Gastrointestinal cancer is the most common human malignancy, with colorectal and gastric cancer accounting for the third and fifth highest global incidences, respectively. Despite the use of new and innovative chemotherapeutic agents and combination treatment strategies, including chemotherapy, surgery, radiotherapy, and targeted therapies, modern medicine still lacks a fully effective therapy approach. In addition, survival rates remain notably low for patients with advanced-stage malignancies. A better knowledge of the molecular mechanisms that influence cancer progression and the development of optimal therapeutic strategies for gastrointestinal cancer malignancies are urgently needed.
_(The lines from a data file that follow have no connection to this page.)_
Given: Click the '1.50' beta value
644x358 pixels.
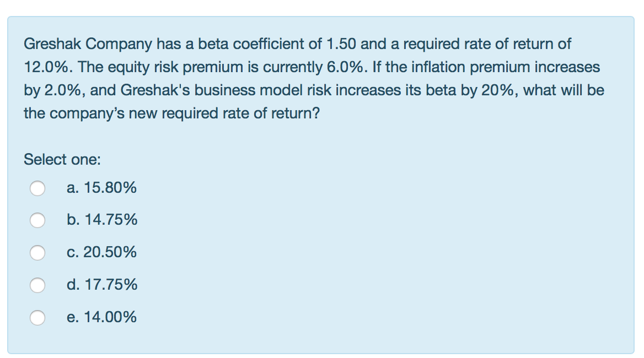Looking at the screenshot, I should pyautogui.click(x=341, y=44).
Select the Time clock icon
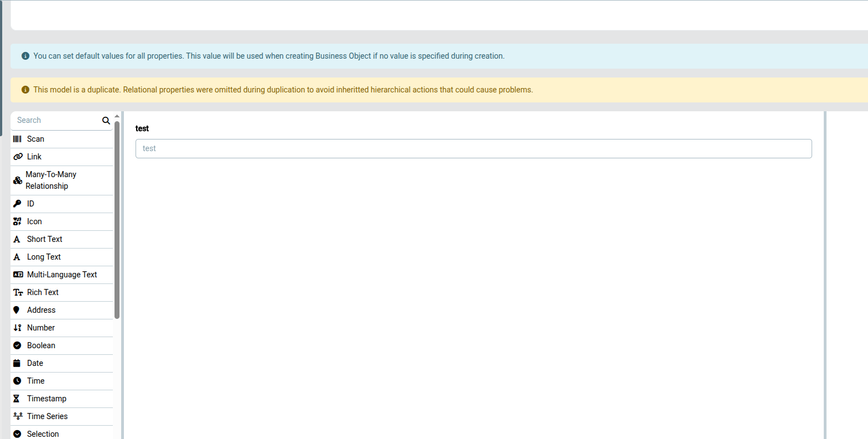 [17, 381]
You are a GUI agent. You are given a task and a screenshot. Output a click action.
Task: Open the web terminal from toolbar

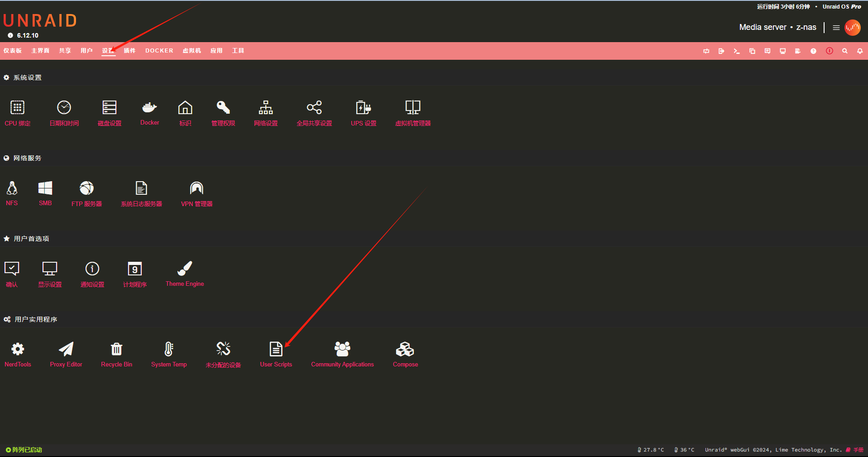tap(736, 51)
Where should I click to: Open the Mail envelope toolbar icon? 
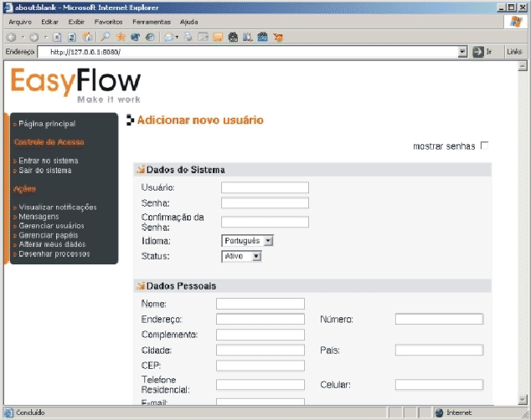pyautogui.click(x=169, y=37)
Alongside the need for utilizing existing knowledge regarding the process of developing and synthesizing new, potential chemotherapeutic agents characterized by appropriate effectiveness against gastrointestinal cancer cells, it is also important to emphasize prevention, which may involve, for example, proper nutrition. Numerous studies show that natural plant-derived compounds may contribute to cancer prevention and may also support the treatment of gastrointestinal cancer and other chronic diseases. The anticancer potential of compounds is often related to changes in the expression of genes that are implicated in cell cycle arrest and apoptotic death.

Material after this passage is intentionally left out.